Saved entries:
########
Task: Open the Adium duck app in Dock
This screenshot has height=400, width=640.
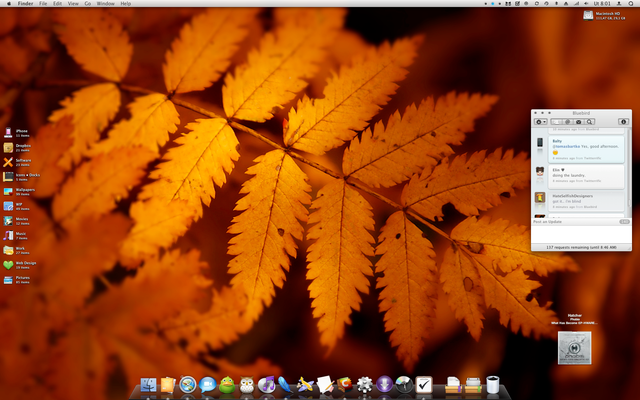Action: (227, 385)
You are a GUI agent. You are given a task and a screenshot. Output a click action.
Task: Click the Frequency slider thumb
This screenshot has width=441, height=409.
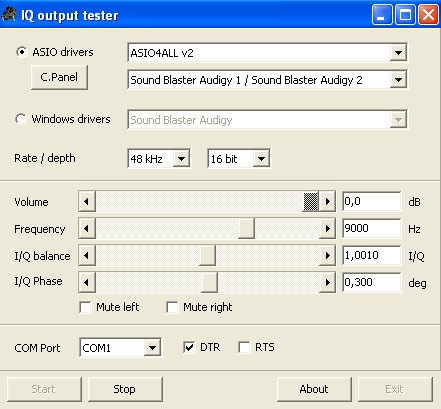click(246, 229)
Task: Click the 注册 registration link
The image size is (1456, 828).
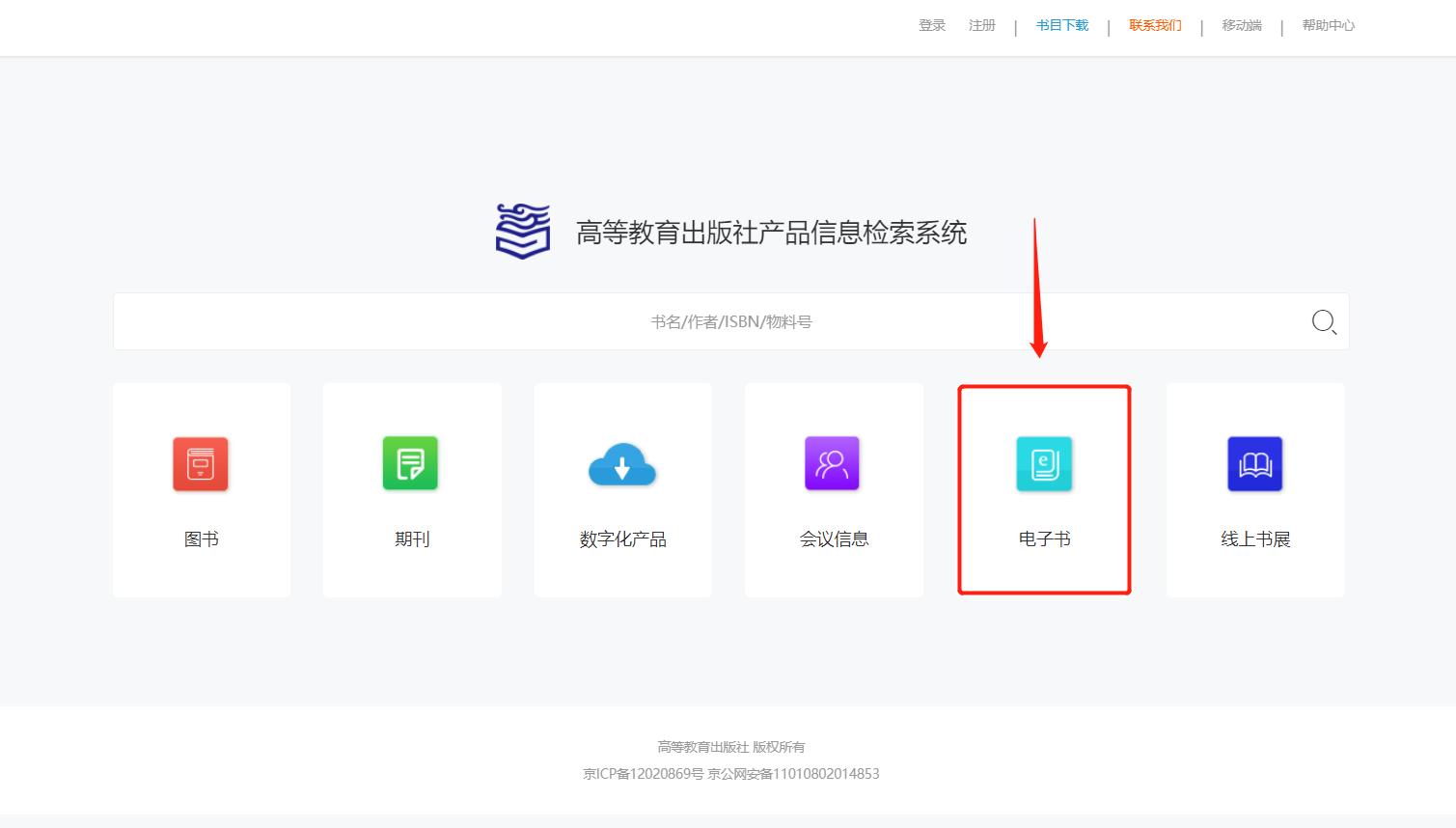Action: pos(981,25)

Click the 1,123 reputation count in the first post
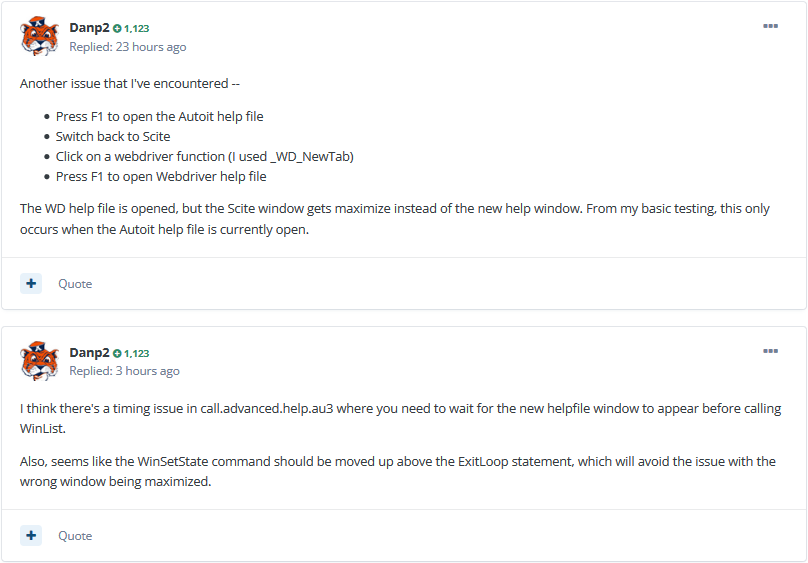tap(137, 29)
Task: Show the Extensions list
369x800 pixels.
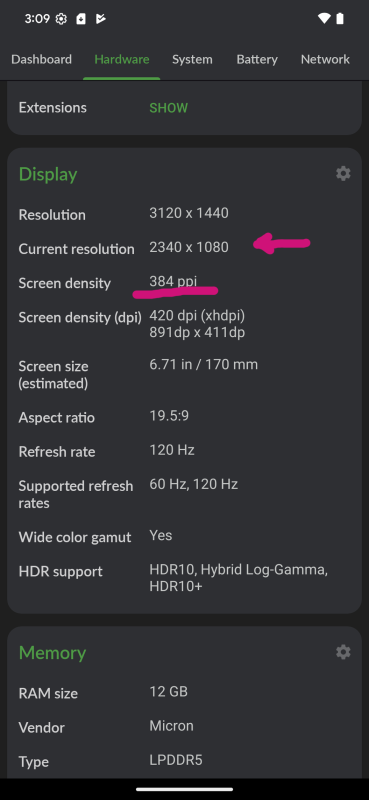Action: (168, 108)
########
WHAT TO WORK ON: Copy every record exactly, dropping the images.

COMPLETED EXERCISE:
Task: Open the Adium duck app in Dock
This screenshot has height=400, width=640.
Action: (227, 385)
You are a GUI agent. You are given a task and a screenshot. Output a click action.
Task: Click the Frequency slider thumb
This screenshot has width=441, height=409.
click(246, 229)
Task: Click the 注册 registration link
The image size is (1456, 828).
Action: pos(981,25)

Click the 1,123 reputation count in the first post
tap(137, 29)
Task: Show the Extensions list
369x800 pixels.
Action: (168, 108)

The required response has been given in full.